Paolo Beschi, a life in musicBy Emilia Campagna
October 27, 2022
The new Theresia project is a chamber music residency involving a group of string and woodwind players: set in Montecastelli, the residency has a prestigious tutor, the cellist Paolo Beschi. We asked him to tell us about his experience and his relationship with music.
Maestro Paolo Beschi, you studied with Franco Rossi, cellist of the renowned Quartetto Italiano and started your musical career as a modern cellist: initially, you were also particularly active as a contemporary music performer. How did it come that you switched to the period instrument?
It is always very interesting to know how one of us musicians discovered the period instrument and fell in love with it, because these are quite always stories of enlightenment. And so it was for me, a sort of conversion, even though the path to get there was somehow unexpected. As you said, I worked a lot with an ensemble of contemporary music, and had the luck to play with soprano Cathy Berberian: she was Luciano Berios’s wife and an excellent performer of contemporary music. But she was also very active in the field of historically informed performance practice: she had the perfect voice for baroque repertoire and worked with Harnoncourt. And as an ensemble, we used to combine for example Monteverdi’s Combattimento di Tancredi e Clorinda and Schoenberg’s Pierrot Lunaire. I was really young, and she was a lovely person, very keen on sharing her experience: talking a lot with her, I started to reckon that there was something that attracted me to baroque music. Then, one night I went to listen to a concert by cellist Anner Bijlsma, and that was the moment of my enlightenment, of my total conversion. It was as if in a dark room, all the windows were opened at the same time and the light came in: I couldn’t ignore that, and I started to study at Scuola Civica di Milano with Robert Gini and to take classes with Anner Bijlsma.
In your career as a period cellist, you were very active in the chamber music field: with “La Gaia Scienza” ensemble, in duo with your wife, the pianist Federica Valli, you performed even romantic repertoire, like Brahms’ and Schubert’s Sonatas: how far one can go, speaking of historically informed practice?
There is no limit: at the moment when a composer sends their music to the world, and the music starts to be performed, then ideas, interpretations, and different approaches begin to settle: and I’ve learnt this while performing contemporary music! Obviously, the more we go back into the past, performing music some centuries old, the more this layer of sediment is deep, and you must dig more.
You were also an enthusiastic teacher, for 40 years Professor of Cello and String Quartet at Como’s Conservatory: what aspect of teaching are you most passionate about?
Teaching chamber music, I have always loved succeeding in making something meaningful with the pupil that came to study with me, whatever their level. And manage to do that also with the less gifted, and get together to the very heart of music.

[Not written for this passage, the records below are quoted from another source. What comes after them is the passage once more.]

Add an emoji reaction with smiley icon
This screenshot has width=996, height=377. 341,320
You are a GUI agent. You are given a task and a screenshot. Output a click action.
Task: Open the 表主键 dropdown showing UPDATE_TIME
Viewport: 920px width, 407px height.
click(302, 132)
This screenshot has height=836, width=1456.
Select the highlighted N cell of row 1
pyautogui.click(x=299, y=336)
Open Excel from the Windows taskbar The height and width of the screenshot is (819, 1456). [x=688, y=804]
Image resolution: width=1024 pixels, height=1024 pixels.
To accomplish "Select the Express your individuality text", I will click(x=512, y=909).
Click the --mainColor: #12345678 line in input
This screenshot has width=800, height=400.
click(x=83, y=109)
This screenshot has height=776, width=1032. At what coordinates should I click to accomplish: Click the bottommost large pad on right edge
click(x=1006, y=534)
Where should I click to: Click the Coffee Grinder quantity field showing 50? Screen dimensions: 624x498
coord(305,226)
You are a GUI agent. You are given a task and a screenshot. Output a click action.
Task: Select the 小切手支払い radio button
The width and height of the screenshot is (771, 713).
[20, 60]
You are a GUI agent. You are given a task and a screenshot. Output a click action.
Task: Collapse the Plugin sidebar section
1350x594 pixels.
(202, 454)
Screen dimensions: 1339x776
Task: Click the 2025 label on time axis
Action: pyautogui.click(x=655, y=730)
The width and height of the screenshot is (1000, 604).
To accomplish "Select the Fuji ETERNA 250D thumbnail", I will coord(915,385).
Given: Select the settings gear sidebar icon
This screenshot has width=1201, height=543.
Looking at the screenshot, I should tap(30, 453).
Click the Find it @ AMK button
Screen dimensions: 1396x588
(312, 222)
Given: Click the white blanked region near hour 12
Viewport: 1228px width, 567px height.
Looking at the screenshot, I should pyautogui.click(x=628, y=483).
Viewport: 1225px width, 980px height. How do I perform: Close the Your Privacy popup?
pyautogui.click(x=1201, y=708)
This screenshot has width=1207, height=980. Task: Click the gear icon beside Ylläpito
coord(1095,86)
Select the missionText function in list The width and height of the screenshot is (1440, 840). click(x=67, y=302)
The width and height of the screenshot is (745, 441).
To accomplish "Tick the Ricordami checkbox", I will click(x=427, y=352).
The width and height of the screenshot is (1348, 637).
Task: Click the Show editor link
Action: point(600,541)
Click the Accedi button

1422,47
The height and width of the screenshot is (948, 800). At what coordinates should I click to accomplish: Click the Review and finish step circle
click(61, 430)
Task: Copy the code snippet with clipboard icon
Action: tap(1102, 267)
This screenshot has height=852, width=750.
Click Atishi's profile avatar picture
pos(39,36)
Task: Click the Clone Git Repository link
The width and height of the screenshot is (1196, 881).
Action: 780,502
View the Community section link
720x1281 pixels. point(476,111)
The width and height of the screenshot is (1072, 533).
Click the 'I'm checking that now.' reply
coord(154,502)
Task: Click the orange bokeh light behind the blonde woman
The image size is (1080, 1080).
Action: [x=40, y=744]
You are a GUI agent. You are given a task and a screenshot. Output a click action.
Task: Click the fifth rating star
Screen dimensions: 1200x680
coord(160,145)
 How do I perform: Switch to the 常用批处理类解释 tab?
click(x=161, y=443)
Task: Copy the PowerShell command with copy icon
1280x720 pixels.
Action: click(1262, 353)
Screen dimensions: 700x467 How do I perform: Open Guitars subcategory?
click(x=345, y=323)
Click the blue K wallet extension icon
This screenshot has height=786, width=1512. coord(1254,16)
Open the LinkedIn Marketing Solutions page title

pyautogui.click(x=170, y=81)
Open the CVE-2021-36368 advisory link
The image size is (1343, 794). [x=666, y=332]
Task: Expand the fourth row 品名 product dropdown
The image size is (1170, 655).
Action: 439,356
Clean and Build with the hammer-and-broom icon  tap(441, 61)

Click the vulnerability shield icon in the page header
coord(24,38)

Going back to your activity as a performer, you founded “Il Giardino Armonico” in 1985: tell us more about this ensemble, which is still very active.
Yes, after almost 40 years “Il Giardino Armonico” is very stable and active: well, the activity is not so frenetic, in a sense it is a bit reduced compared to our “roaring years”, but in a way that I appreciate. The projects are more diluted in time, but always intense and super-interesting. We recently performed Cavalieri’s Rappresentazione di Anima e Corpo, actually the first opera ever written. We are in the middle of a huge project devoted to the full performance of Haydn’s Symphonies. And we have our battle horses, performing XVII and XVIII centuries music also in little ensembles.
You mentioned your “roaring years”: thinking back to that time, what do you suggest to a young musician who wants to engage in a professional career?
My advice is to aim high: not in a superficial sense, but in the sense of striving for the highest level. I founded “Il Giardino Armonico” with Giovanni Antonini, Vittorio Ghielmi and Luca Bianca, musicians with different backgrounds, a lot of ideas, and the same desire of doing the best we could. We would rehearse a lot, even without concerts to come, just to improve ourselves and enrich our repertoire. This was the strength of our beginning.
These days, you are tutoring some of Theresia’s musicians: which is the repertoire you are focusing on?
We are working on chamber music for strings and for woodwinds and strings: Mozart’s String quartet in D major K155 is the most known, then we have two pieces by Joseph Martin Kraus (a string quartet and a flute quintet) and then two almost unknown pieces: a Quartet by Louis Massonneau and an Oboe Quintet by Jiří Družecký: it will be interesting to work on such a variety of repertoire.
Music has the main role in your life: do you have other passions?
As you said, music is extremely important in my life, it almost fills it. As my wife is a musician too, music has always been part of our family life too. We have always studied and played and made projects together, and for example, when the lockdown due to Covid happened, we didn’t get bored at all staying all the time at home: we had so much to play! Also in our workplace, as my wife is a teacher in the same Conservatory I was, we did a lot of projects together: she teaches chamber music, and with my String Quartet class, I can say that every student of the Conservatory studied with one (or both) of us at some time. But yes, I have other passion: I especially love photography and walking in the mountains, two essential parts of my spare time that enrich my life.